**Set exercise**
Reproduce the material from the line containing "This screenshot has width=736, height=545." through the line containing "(x=364, y=28)", including both lines. Leave out the pictures.

**Given records**
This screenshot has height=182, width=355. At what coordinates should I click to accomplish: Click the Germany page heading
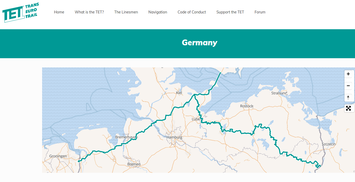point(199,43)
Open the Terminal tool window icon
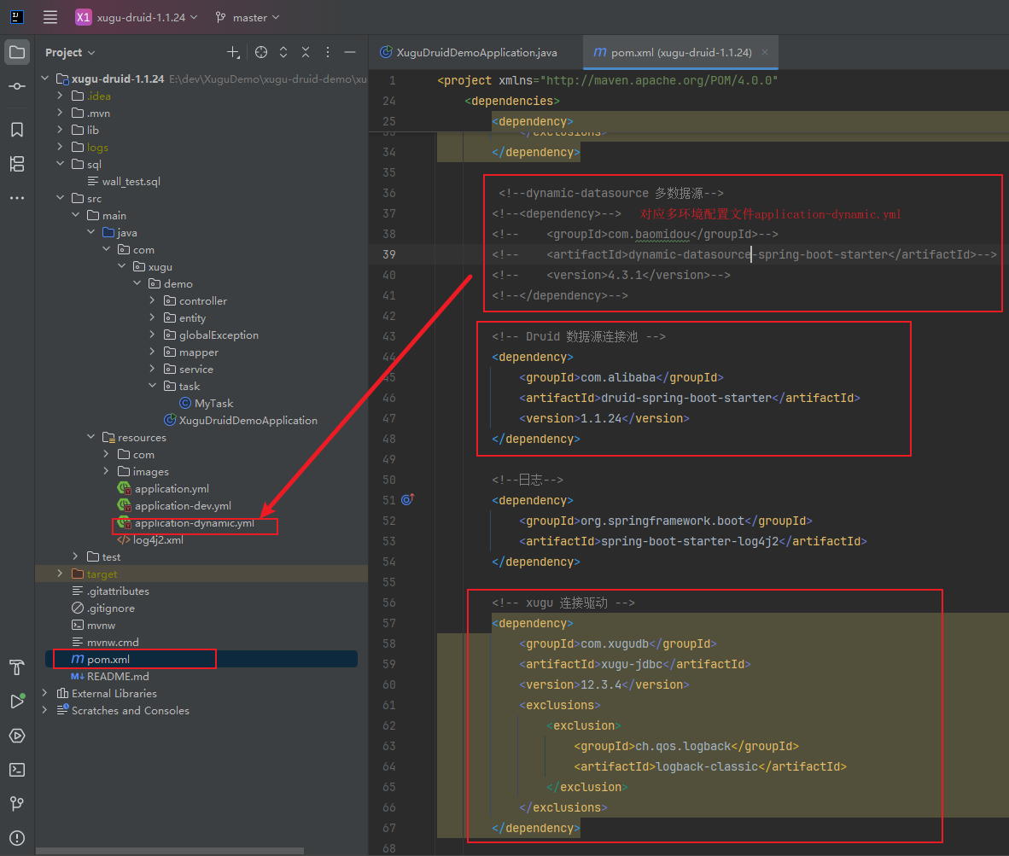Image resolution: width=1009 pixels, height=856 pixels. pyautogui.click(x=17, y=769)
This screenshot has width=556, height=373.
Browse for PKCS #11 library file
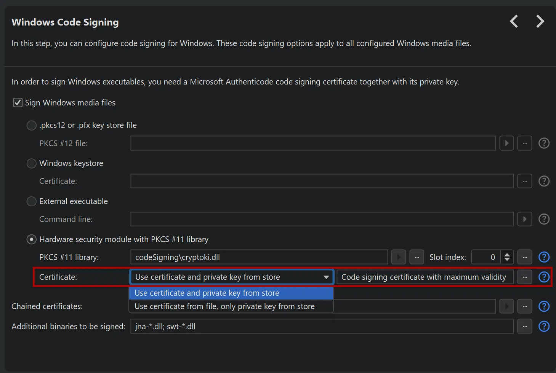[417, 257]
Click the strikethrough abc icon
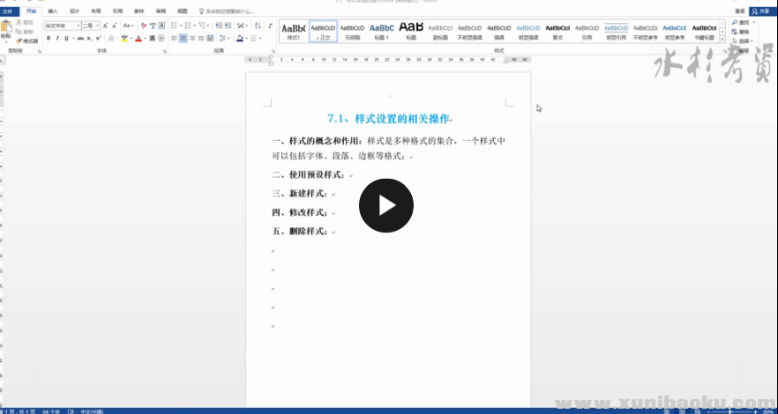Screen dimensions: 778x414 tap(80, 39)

...

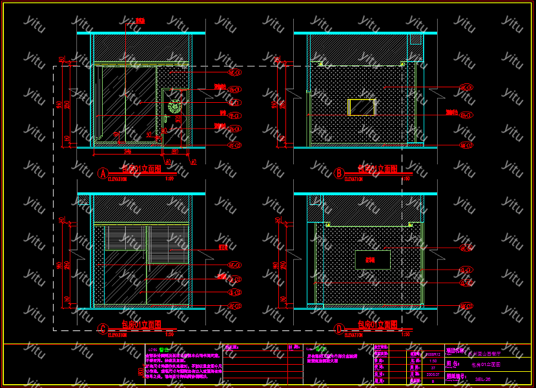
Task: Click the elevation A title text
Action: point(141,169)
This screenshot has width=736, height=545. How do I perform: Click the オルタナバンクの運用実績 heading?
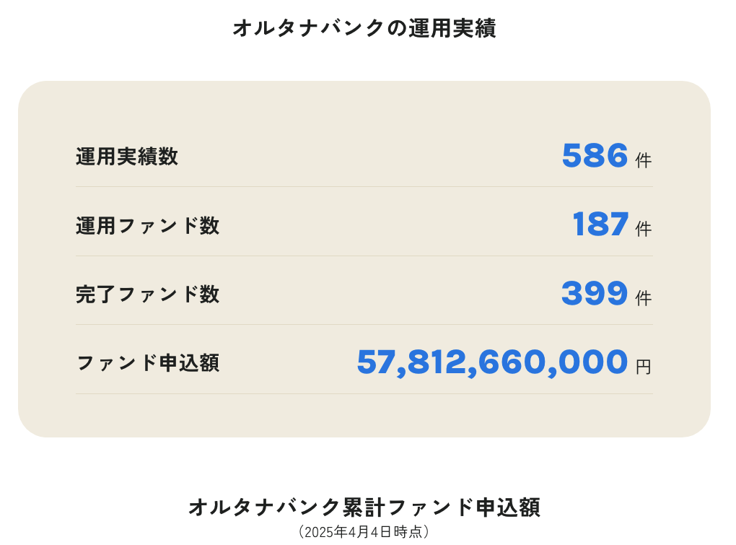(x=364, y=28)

**Reply**
This screenshot has width=736, height=545. How do I perform: Click the オルタナバンクの運用実績 heading?
(x=364, y=28)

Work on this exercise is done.